## Prompt:
Retype the entire listing, keeping every word as it is.

## Study material:
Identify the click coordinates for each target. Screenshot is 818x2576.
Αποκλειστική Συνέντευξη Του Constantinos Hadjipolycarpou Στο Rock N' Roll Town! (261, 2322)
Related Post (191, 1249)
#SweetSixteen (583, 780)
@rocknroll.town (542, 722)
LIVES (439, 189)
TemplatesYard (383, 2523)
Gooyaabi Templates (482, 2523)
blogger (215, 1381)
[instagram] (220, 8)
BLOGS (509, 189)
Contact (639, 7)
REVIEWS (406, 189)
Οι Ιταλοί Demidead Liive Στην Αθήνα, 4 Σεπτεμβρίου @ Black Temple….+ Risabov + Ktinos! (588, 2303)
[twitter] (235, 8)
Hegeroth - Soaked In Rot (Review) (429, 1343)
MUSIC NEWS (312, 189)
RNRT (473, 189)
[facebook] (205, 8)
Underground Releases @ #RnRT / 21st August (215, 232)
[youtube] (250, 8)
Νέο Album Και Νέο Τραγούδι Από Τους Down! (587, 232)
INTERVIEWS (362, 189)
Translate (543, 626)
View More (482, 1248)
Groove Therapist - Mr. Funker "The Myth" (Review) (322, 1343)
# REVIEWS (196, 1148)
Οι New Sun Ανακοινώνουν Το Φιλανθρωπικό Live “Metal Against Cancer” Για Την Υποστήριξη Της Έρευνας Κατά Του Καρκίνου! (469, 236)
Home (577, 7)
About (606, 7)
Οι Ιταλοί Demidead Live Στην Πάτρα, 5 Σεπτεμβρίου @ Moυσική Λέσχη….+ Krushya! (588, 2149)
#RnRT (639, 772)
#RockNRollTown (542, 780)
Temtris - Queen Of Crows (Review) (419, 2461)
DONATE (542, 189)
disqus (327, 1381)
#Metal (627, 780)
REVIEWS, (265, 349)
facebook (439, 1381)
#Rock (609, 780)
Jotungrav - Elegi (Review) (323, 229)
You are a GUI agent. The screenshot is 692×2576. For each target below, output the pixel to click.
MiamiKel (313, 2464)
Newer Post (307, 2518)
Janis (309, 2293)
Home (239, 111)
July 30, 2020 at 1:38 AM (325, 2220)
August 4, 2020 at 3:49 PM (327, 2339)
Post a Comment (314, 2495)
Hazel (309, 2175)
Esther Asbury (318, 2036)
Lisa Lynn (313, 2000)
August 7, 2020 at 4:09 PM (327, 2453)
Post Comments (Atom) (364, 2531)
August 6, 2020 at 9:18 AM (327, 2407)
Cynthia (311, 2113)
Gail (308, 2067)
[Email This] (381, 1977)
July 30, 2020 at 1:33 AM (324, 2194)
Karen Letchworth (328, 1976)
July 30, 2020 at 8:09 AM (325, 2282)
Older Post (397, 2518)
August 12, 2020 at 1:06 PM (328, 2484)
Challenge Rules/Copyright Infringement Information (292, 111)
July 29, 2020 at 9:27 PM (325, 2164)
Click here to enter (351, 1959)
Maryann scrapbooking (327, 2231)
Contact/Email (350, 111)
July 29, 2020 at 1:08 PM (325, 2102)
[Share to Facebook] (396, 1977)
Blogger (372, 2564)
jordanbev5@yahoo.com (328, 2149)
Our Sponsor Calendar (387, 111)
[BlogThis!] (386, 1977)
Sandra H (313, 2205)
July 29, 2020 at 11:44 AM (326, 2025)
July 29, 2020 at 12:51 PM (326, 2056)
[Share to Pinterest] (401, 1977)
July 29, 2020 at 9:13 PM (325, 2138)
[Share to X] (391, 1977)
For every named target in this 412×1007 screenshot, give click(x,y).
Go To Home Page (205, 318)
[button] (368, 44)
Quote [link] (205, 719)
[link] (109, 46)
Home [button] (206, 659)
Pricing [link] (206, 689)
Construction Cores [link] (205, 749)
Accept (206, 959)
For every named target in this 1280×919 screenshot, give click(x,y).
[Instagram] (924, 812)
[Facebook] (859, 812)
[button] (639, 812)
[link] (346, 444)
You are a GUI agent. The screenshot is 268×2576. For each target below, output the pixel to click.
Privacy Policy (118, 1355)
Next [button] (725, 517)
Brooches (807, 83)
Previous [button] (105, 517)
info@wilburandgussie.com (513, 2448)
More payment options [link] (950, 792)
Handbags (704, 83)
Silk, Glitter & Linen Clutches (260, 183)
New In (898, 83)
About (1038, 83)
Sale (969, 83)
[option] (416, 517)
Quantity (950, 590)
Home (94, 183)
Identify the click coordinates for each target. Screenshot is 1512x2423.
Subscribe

## The completed task:
Identify the click coordinates for each target. Screenshot is 818x2576.
Αποκλειστική Συνέντευξη Του Constantinos Hadjipolycarpou Στο Rock N' Roll Town! (261, 2322)
Related Post (191, 1249)
#SweetSixteen (583, 780)
@rocknroll.town (542, 722)
LIVES (439, 189)
TemplatesYard (383, 2523)
Gooyaabi Templates (482, 2523)
blogger (215, 1381)
[instagram] (220, 8)
BLOGS (509, 189)
Contact (639, 7)
REVIEWS (406, 189)
Οι Ιταλοί Demidead Liive Στην Αθήνα, 4 Σεπτεμβρίου @ Black Temple….+ Risabov + Ktinos! (588, 2303)
[twitter] (235, 8)
Hegeroth - Soaked In Rot (Review) (429, 1343)
MUSIC NEWS (312, 189)
RNRT (473, 189)
[facebook] (205, 8)
Underground Releases @ #RnRT / 21st August (215, 232)
[youtube] (250, 8)
Νέο Album Και Νέο Τραγούδι Από Τους Down! (587, 232)
INTERVIEWS (362, 189)
Translate (543, 626)
View More (482, 1248)
Groove Therapist - Mr. Funker "The Myth" (Review) (322, 1343)
# REVIEWS (196, 1148)
Οι New Sun Ανακοινώνουν Το Φιλανθρωπικό Live “Metal Against Cancer” Για Την Υποστήριξη Της Έρευνας Κατά Του Καρκίνου! (469, 236)
Home (577, 7)
About (606, 7)
Οι Ιταλοί Demidead Live Στην Πάτρα, 5 Σεπτεμβρίου @ Moυσική Λέσχη….+ Krushya! (588, 2149)
#RnRT (639, 772)
#RockNRollTown (542, 780)
Temtris - Queen Of Crows (Review) (419, 2461)
DONATE (542, 189)
disqus (327, 1381)
#Metal (627, 780)
REVIEWS, (265, 349)
facebook (439, 1381)
#Rock (609, 780)
Jotungrav - Elegi (Review) (323, 229)
You are a GUI agent. The screenshot is 692×2576. For each target below, output the pixel to click.
MiamiKel (313, 2464)
Newer Post (307, 2518)
Janis (309, 2293)
Home (239, 111)
July 30, 2020 at 1:38 AM (325, 2220)
August 4, 2020 at 3:49 PM (327, 2339)
Post a Comment (314, 2495)
Hazel (309, 2175)
Esther Asbury (318, 2036)
Lisa Lynn (313, 2000)
August 7, 2020 at 4:09 PM (327, 2453)
Post Comments (Atom) (364, 2531)
August 6, 2020 at 9:18 AM (327, 2407)
Cynthia (311, 2113)
Gail (308, 2067)
[Email This] (381, 1977)
July 30, 2020 at 1:33 AM (324, 2194)
Karen Letchworth (328, 1976)
July 30, 2020 at 8:09 AM (325, 2282)
Older Post (397, 2518)
August 12, 2020 at 1:06 PM (328, 2484)
Challenge Rules/Copyright Infringement Information (292, 111)
July 29, 2020 at 9:27 PM (325, 2164)
Click here to enter (351, 1959)
Maryann scrapbooking (327, 2231)
Contact/Email (350, 111)
July 29, 2020 at 1:08 PM (325, 2102)
[Share to Facebook] (396, 1977)
Blogger (372, 2564)
jordanbev5@yahoo.com (328, 2149)
Our Sponsor Calendar (387, 111)
[BlogThis!] (386, 1977)
Sandra H (313, 2205)
July 29, 2020 at 11:44 AM (326, 2025)
July 29, 2020 at 12:51 PM (326, 2056)
[Share to Pinterest] (401, 1977)
July 29, 2020 at 9:13 PM (325, 2138)
[Share to X] (391, 1977)
For every named target in this 412×1007 screenshot, give click(x,y).
Go To Home Page (205, 318)
[button] (368, 44)
Quote [link] (205, 719)
[link] (109, 46)
Home [button] (206, 659)
Pricing [link] (206, 689)
Construction Cores [link] (205, 749)
Accept (206, 959)
For every named target in this 1280×919 screenshot, give click(x,y).
[Instagram] (924, 812)
[Facebook] (859, 812)
[button] (639, 812)
[link] (346, 444)
You are a GUI agent. The screenshot is 268×2576. For each target below, output the pixel to click.
Privacy Policy (118, 1355)
Next [button] (725, 517)
Brooches (807, 83)
Previous [button] (105, 517)
info@wilburandgussie.com (513, 2448)
More payment options [link] (950, 792)
Handbags (704, 83)
Silk, Glitter & Linen Clutches (260, 183)
New In (898, 83)
About (1038, 83)
Sale (969, 83)
[option] (416, 517)
Quantity (950, 590)
Home (94, 183)
Identify the click coordinates for each target. Screenshot is 1512x2423.
Subscribe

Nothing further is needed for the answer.